Il procuratore Figc Giuseppe Pecoraro intervenuto in audizione all’Antimafia per il caso delle intercettazioni che hanno coinvolto il presidente della Juventus Agnelli, accusato di aver avuto rapporti con boss mafiosi.
Le parole di Pecoraro: “Al di la delle intercettazioni, io mi occupo della gestione dei biglietti e abbonamenti. Se c’è in questa gestione una permeabilità della dirigenza juventina questa non riguarda me ma la Commissione Antimafia e la procura. Una cosa è certa: i biglietti sono stati distribuiti anche a persone legate alla criminalità. Tra chi dominava nel bagarinaggio degli abbonamenti e dei biglietti, e si parla di una cifra alta, c’era anche Dominello“. Rosy Bindi presidente della commissione Antimafia ha affermato: “Ê evidente che le mafie possono arrivare anche alla Juventus”.

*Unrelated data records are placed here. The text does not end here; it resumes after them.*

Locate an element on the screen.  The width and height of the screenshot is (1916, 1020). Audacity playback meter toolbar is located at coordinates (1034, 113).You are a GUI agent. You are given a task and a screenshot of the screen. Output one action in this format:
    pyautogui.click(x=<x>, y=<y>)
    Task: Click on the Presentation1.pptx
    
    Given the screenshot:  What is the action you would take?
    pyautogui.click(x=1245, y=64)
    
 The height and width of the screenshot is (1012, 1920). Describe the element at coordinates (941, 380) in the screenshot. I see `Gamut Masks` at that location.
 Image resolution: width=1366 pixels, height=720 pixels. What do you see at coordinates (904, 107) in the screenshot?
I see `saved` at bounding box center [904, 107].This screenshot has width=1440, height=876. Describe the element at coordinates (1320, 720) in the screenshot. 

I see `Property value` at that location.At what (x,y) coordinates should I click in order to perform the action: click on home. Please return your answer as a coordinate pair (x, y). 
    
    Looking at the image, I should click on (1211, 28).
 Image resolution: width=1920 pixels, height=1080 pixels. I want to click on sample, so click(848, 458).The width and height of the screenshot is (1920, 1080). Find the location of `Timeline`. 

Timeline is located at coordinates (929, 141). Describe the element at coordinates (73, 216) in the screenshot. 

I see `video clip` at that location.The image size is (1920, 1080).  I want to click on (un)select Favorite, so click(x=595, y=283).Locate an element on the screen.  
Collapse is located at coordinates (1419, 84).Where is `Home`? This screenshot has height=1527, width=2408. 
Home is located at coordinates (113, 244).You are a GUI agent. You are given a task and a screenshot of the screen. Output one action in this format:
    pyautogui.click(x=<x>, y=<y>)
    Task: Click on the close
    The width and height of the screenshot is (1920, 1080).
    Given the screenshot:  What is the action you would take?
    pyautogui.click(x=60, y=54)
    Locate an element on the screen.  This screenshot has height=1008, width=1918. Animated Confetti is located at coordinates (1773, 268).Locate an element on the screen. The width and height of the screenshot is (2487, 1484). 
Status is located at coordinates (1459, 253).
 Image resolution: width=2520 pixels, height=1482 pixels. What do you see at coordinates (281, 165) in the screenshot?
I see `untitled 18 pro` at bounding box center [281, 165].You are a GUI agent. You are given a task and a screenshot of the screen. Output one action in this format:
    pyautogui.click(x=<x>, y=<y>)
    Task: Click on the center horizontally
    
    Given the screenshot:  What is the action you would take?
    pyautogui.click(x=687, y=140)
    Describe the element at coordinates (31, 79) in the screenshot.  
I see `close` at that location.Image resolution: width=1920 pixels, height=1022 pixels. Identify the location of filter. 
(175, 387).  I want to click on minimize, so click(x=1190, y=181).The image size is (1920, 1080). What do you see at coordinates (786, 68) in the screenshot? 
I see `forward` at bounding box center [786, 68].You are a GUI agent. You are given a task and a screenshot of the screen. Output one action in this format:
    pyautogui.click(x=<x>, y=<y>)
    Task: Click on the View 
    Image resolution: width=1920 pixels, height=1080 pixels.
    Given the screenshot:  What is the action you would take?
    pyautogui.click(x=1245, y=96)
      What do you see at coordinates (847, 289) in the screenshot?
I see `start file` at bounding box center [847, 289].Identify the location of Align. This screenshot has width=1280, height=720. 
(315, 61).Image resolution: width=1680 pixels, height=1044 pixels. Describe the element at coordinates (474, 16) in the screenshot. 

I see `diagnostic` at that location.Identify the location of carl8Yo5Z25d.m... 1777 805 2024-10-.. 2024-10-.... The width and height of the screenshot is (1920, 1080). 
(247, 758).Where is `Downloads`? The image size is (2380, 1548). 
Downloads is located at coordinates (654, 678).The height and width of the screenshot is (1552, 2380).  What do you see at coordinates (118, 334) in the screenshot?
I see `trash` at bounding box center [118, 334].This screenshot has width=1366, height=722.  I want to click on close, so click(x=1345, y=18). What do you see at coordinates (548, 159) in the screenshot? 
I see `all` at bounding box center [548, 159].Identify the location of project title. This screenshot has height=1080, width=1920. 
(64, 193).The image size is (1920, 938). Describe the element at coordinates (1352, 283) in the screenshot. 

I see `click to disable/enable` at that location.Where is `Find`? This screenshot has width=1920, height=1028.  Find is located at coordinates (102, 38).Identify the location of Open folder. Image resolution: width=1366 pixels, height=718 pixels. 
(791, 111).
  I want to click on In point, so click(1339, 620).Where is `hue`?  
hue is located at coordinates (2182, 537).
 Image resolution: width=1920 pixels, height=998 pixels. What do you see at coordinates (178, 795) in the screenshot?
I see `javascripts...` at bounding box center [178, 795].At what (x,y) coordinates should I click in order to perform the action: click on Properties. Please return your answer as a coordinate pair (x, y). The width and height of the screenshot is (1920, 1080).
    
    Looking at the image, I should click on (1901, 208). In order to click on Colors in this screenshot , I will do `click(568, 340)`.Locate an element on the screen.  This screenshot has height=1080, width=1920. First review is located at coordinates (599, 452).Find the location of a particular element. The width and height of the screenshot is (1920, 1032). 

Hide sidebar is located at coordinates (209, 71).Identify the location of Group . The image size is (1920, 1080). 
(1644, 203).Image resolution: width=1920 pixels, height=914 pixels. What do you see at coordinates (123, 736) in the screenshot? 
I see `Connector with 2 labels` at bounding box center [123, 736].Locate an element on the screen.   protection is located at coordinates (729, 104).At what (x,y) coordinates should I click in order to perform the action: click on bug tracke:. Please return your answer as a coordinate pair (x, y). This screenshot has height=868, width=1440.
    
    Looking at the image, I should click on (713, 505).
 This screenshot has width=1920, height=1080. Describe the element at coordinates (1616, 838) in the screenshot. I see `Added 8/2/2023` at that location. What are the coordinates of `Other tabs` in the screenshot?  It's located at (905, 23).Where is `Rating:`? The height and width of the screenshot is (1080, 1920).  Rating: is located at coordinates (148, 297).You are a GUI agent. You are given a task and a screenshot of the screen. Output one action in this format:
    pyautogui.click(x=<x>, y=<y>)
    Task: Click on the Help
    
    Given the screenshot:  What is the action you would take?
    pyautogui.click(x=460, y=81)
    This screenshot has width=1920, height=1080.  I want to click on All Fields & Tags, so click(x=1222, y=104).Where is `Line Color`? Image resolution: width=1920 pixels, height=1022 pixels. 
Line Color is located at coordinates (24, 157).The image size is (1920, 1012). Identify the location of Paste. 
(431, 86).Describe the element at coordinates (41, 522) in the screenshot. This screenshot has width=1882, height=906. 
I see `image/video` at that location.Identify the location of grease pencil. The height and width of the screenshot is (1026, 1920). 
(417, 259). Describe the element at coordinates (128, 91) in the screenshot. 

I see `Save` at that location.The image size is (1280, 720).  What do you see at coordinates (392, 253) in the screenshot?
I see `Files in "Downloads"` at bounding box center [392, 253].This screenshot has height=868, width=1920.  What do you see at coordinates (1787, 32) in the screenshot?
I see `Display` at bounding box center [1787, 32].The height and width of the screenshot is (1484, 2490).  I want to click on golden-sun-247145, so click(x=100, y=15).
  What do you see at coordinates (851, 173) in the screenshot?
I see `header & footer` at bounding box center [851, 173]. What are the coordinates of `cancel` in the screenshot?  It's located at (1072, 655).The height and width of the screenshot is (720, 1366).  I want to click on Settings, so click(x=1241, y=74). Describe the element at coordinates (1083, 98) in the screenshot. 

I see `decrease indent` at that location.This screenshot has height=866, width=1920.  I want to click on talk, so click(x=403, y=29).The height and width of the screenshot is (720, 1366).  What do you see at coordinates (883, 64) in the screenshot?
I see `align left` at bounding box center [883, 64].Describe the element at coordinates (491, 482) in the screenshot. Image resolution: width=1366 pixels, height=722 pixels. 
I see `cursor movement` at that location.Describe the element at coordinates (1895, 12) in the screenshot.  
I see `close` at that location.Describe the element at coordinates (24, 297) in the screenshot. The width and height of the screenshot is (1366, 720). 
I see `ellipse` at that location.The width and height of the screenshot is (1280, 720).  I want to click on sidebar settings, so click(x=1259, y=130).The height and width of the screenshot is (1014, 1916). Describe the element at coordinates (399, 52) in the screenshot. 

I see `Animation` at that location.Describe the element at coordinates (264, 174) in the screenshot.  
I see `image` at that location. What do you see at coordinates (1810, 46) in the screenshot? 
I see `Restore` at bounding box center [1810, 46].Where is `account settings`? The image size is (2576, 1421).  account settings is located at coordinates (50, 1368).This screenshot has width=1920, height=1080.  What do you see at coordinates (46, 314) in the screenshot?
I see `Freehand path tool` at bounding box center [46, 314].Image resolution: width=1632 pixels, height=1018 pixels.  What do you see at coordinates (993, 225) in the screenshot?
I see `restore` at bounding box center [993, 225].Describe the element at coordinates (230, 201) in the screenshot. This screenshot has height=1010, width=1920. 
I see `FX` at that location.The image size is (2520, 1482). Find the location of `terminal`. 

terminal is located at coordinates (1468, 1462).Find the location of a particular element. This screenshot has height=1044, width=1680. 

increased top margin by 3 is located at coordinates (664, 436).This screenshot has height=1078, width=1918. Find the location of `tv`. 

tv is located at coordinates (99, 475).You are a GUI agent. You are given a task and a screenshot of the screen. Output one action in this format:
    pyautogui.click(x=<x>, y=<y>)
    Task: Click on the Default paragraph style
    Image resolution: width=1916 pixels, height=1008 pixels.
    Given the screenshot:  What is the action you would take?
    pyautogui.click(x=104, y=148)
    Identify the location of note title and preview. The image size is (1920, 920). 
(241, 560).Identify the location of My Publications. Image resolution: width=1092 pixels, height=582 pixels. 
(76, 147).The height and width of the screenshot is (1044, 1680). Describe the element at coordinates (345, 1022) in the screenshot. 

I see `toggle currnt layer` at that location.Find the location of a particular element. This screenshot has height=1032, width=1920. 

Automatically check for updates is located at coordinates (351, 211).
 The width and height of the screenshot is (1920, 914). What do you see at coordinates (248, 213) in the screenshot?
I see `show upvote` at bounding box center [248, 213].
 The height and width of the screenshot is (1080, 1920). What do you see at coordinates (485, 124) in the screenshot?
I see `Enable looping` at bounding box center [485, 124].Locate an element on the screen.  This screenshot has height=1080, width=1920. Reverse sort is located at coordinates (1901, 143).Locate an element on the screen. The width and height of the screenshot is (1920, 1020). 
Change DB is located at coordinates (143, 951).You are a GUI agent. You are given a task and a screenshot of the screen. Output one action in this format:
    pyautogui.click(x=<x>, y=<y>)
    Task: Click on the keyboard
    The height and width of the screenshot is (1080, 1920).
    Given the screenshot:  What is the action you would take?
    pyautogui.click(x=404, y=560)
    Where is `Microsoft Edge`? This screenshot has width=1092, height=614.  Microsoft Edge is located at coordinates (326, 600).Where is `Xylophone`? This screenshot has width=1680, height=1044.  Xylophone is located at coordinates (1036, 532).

Il procuratore espone anche le motivazioni alla base del deferimento in sede sportiva: “L’articolo 12 del Codice di giustizia sportiva dice che non è possibile il bagarinaggio, è un articolo preciso. La responsabilità è in primo luogo del presidente della società che era consapevole o comunque non ha vigilato sulla gestione dei biglietti. C’è una responsabilità diretta e una indiretta per essere rappresentante legale della società. A noi interessa la condotta antisportiva e di slealtà, questo concetto è nel Codice sportivo: un dirigente non può avere un certo tipo di comportamento”.
Lo stesso Giuseppe Pecoraro però ha poi rettificato in merito alla frase “Hanno arrestato due fratelli di Rocco (Dominello, ndr). Lui è incensurato, abbiamo sempre parlato solo con lui”. Una frase inizialmente attribuita ad Agnelli, il quale invece non avrebbe né pronunciato né tantomeno ascoltato da altra persona tale passaggio.
Pecoraro ha affermato: “L’intercettazione di cui si è parlato l’altra volta (fra D’Angelo e Calvo dell’agosto 2016, ndr), su cui sono state dette tante cose, è un’interpretazione che è stata data. Noi abbiamo dato una certa interpretazione, perché da quella frase sembrava ci fosse una certa confidenza fra Agnelli e Dominello, ma probabilmente era del pm quella frase. Anzi, da una lettura migliore la attribuisco al pubblico ministero (tesi poi condivisa anche dalla presidente dell’Antimafia, Rosy Bindi, ndr.)”.